Par ailleurs, la décision du Mali de quitter la Communauté économique des États de l’Afrique de l’Ouest (CEDEAO), dans le cadre de l’Alliance des États du Sahel (AES) avec le Niger et le Burkina Faso, redessine les équilibres géopolitiques sous-régionaux. Si les autorités de transition mettent en avant une quête de souveraineté et de nouvelles alliances stratégiques, les marchés financiers perçoivent ce retrait comme une source d’incertitude juridique et commerciale. Les investisseurs craignent l’émergence de barrières tarifaires ou des perturbations dans la libre circulation des capitaux.

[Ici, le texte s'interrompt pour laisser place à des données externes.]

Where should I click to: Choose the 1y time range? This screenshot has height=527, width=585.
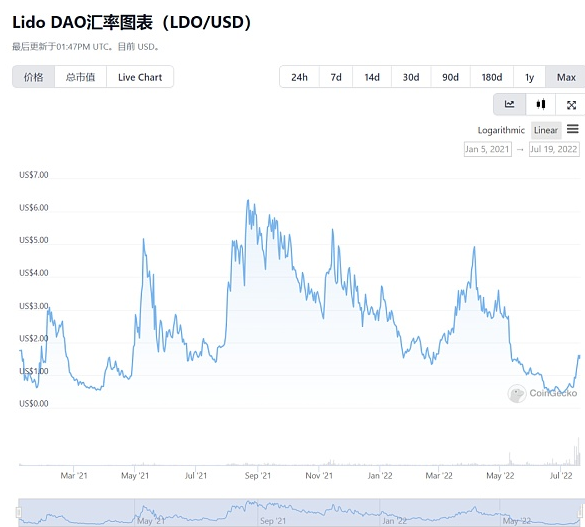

Des répercussions concrètes pour les Maliens

Cette décision de Moody’s ne se limite pas à un simple indicateur financier. Elle a des conséquences tangibles sur la vie quotidienne des Maliens. Lorsque l’État emprunte à des taux plus élevés, cela réduit les ressources disponibles pour les services publics essentiels comme la santé, l’éducation ou la subvention des produits de première nécessité.

Pour les entreprises locales, l’impact est immédiat. Les banques, fortement exposées à la dette publique, deviennent plus réticentes à accorder des crédits au secteur privé. Les PME-PMI, qui constituent le tissu économique du pays, voient leurs possibilités de financement se réduire, ce qui freine l’investissement, l’innovation et la création d’emplois.

Vers une sortie de crise ?

L’abaissement de la perspective par Moody’s rappelle l’urgence des défis structurels auxquels le Mali est confronté. Malgré une résilience économique portée par le secteur minier aurifère et la production cotonnière, l’économie malienne reste soumise aux règles de la finance internationale. Pour stabiliser sa perspective et regagner la confiance des investisseurs, les autorités devront agir sur trois fronts : restaurer la sécurité dans les zones troublées, clarifier la trajectoire politique et adopter une gestion rigoureuse des finances publiques. Seule une approche équilibrée permettra de briser le cercle vicieux actuel et de relancer durablement la croissance.